Extract provided:
^^^^

Lamborghini Countach

by Thillainathan “Path” Pathmanathan & Anne Christina Reck

“The second justification is my attempt to confront the inconvenient truth that there are important areas where hard, well-researched, peer-reviewed Countach information remains lacking. Some proclamations previously accepted as fact need to be challenged. In the past, claims have been made, and positions staked out, without robust evidence. A prominent example is the published information about production volumes and chassis numbers for the various Countach variants. It is far better to openly acknowledge current failings and limitations, set out the viable hypotheses, and continue the search for verifiable facts rather than avoid the topic or, worse still, paper over the cracks with half truths.”

It’s right there, in the Introduction, in caps and boldface: “Yet Another Book on the Countach: Pray, Why?

Why indeed. That the author is not shying away from raising the question is already a good sign because it shows he doesn’t work in a vacuum. He knows the literature by chapter and verse—and he found it wanting, leaving him, a Countach owner, with “burning questions.” While there is a measure of subjectivity to that metric there can be no argument that he runs them down in his own book. He puts forth six specific “justifications” of which we quoted one above. We could have used any one of them because they are all plausible, well articulated, and exemplary in the sense that they serve as a masterclass for how an author should thread the needle, set the scene, pull back the curtain. So often a book’s Foreword is no more than vapid rambling, an afterthought, when it really ought to be the place to lay out your premise, show the building blocks, say who you are, calibrate the reader’s expectations.

DILETTANTE: “An amateur, someone who dabbles in a field out of casual interest rather than as a profession or serious interest.” Well, it’s all relative. If this book doesn’t manifest “serious interest” we might as well not bother to get out of bed again.

A Countach on the road today is as much as an attention-getter as it would have been back in the day—and that day was now half a century ago! The posters on the bedroom wall, that shrine to your youth, will well and truly have faded by now but you can put up new posters because . . . in 2021 Lamborghini built a brand-new batch! All 112 copies (designated LPI 800-4) sold right away, so unless you already forked over your $2.6 million you will again be reduced to daydreaming. And even that very first LP500 prototype from 1971, destroyed in a crash in 1974, lives again thanks to a deep-pocketed collector and the ability of Lamborghini’s in-house restoration department to recreate that car from just photos.

Both of those are stories the author might as well put on his to-do list. Considering that when Pathmanathan wrote his first Lambo book in 2019 he was still a practicing eye doctor, and still is, he will want to line up retirement projects! We called that book “surprisingly deep” and will say that about this one too except that it no longer is a surprise. His now three books have shown him to be a methodical fellow, a passionate enthusiast, and anything but an armchair owner. In other words, just the person to write a book. This is the second book cowritten with his wife, also an eye doctor, also a sports car enthusiast, also a road-tripper, also inclined towards research and writing. What interesting dinner table talk they must have.

Automobilia, road tests, owner profiles, restoration shops, the Lamborghini museum—it is amazing how much is in this book!

^^^^

Short task A:
Present as a numbered list, omitting blank lines, everything in the records from the line containing "You are a computer-use" down to the line containing "Instruction: Open the Transfers sidebar item".

Records provided:
^^^^

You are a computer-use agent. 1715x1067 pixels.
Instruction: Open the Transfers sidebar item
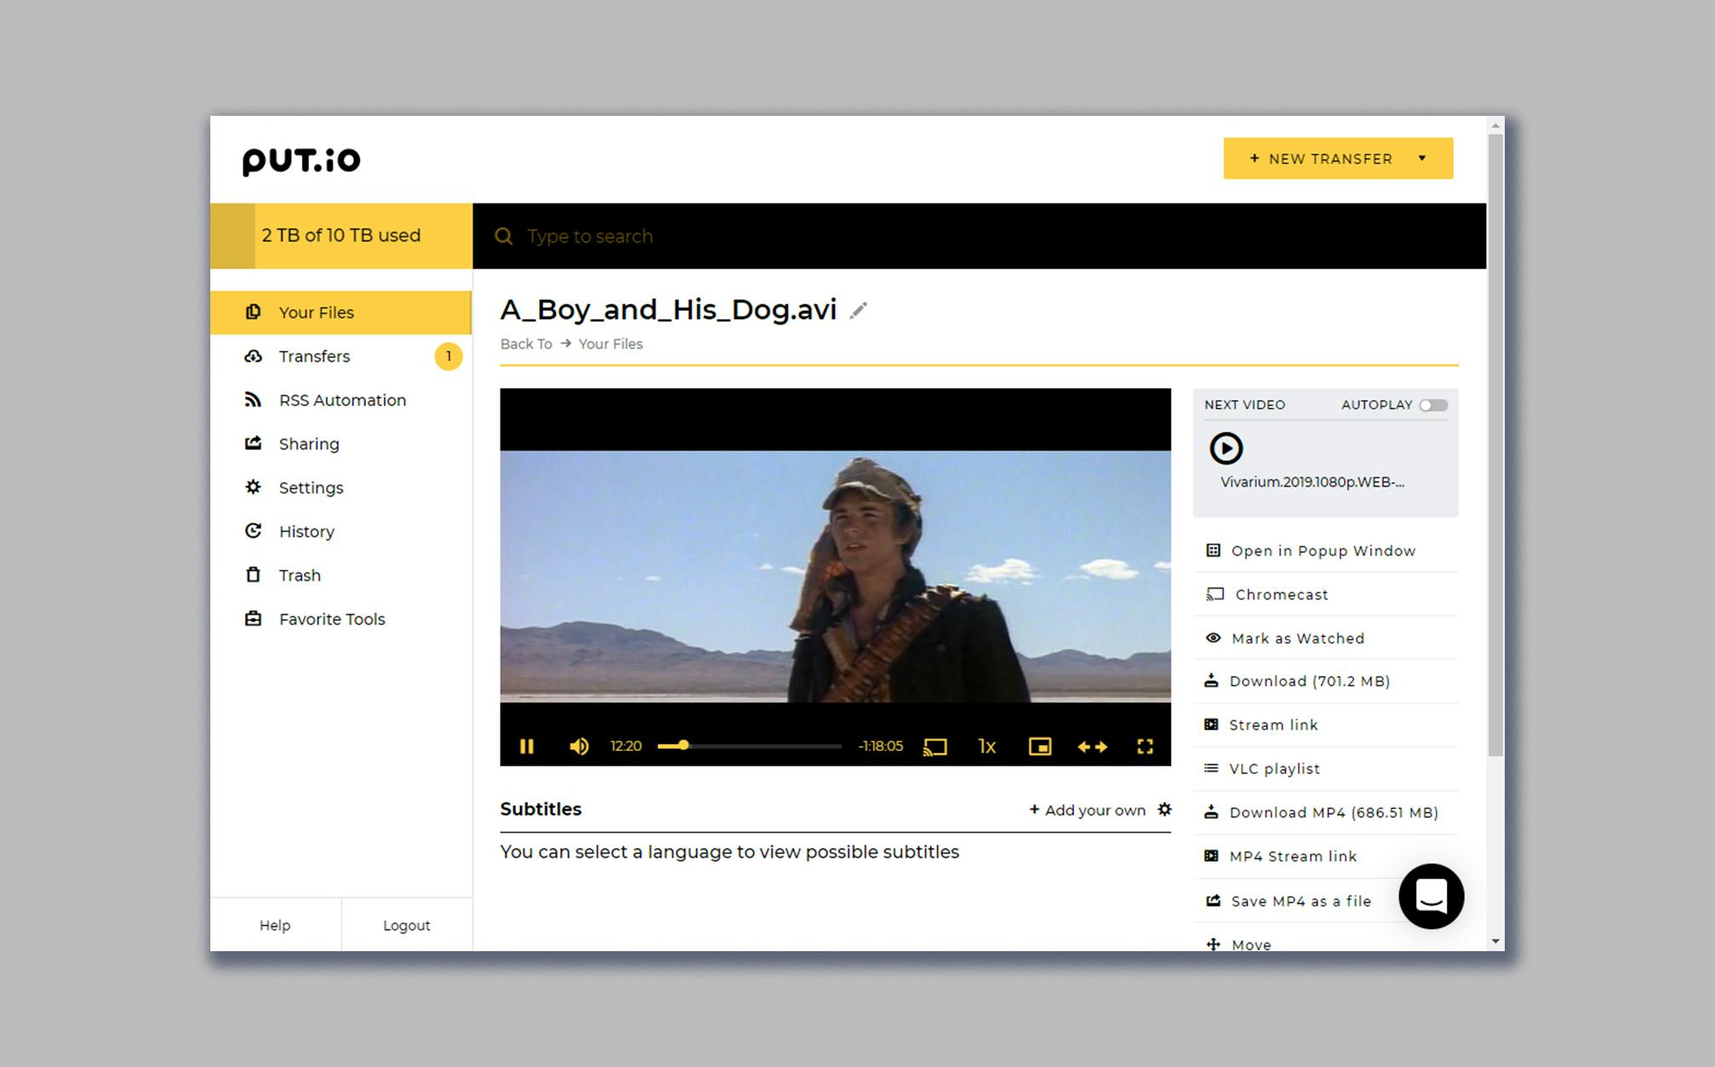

^^^^

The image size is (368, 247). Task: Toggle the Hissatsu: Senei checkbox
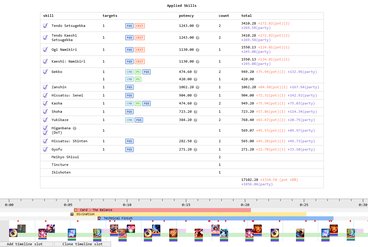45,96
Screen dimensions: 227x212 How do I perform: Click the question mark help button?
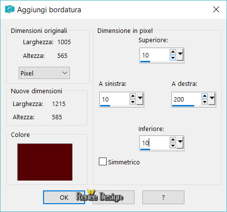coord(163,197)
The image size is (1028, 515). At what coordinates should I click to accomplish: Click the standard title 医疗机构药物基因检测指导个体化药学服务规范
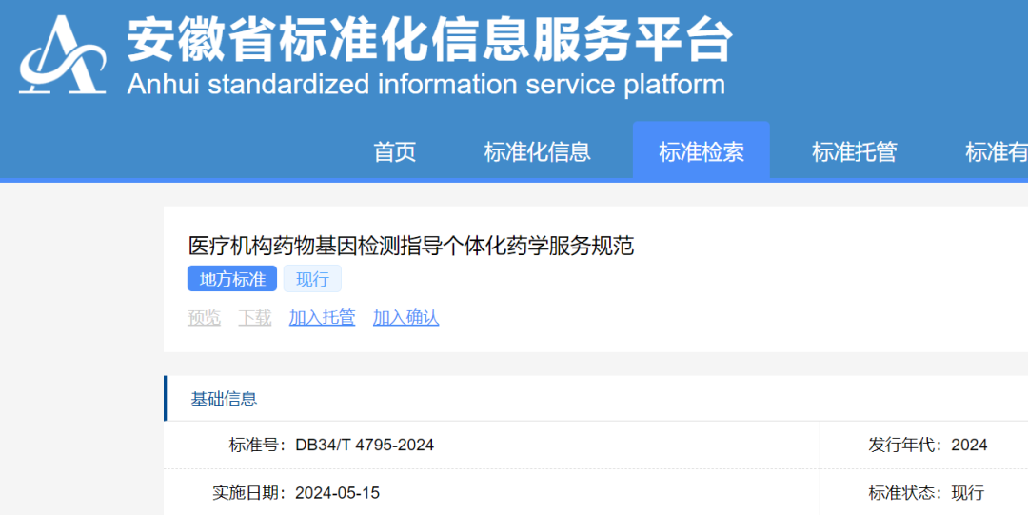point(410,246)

^^^^

Short task B:
Write out, word for word, everything in the Countach book review from "Both of those" down to "in this book!".

Exercise output A:
1. You are a computer-use agent. 1715x1067 pixels.
2. Instruction: Open the Transfers sidebar item

Exercise output B:
Both of those are stories the author might as well put on his to-do list. Considering that when Pathmanathan wrote his first Lambo book in 2019 he was still a practicing eye doctor, and still is, he will want to line up retirement projects! We called that book “surprisingly deep” and will say that about this one too except that it no longer is a surprise. His now three books have shown him to be a methodical fellow, a passionate enthusiast, and anything but an armchair owner. In other words, just the person to write a book. This is the second book cowritten with his wife, also an eye doctor, also a sports car enthusiast, also a road-tripper, also inclined towards research and writing. What interesting dinner table talk they must have.

Automobilia, road tests, owner profiles, restoration shops, the Lamborghini museum—it is amazing how much is in this book!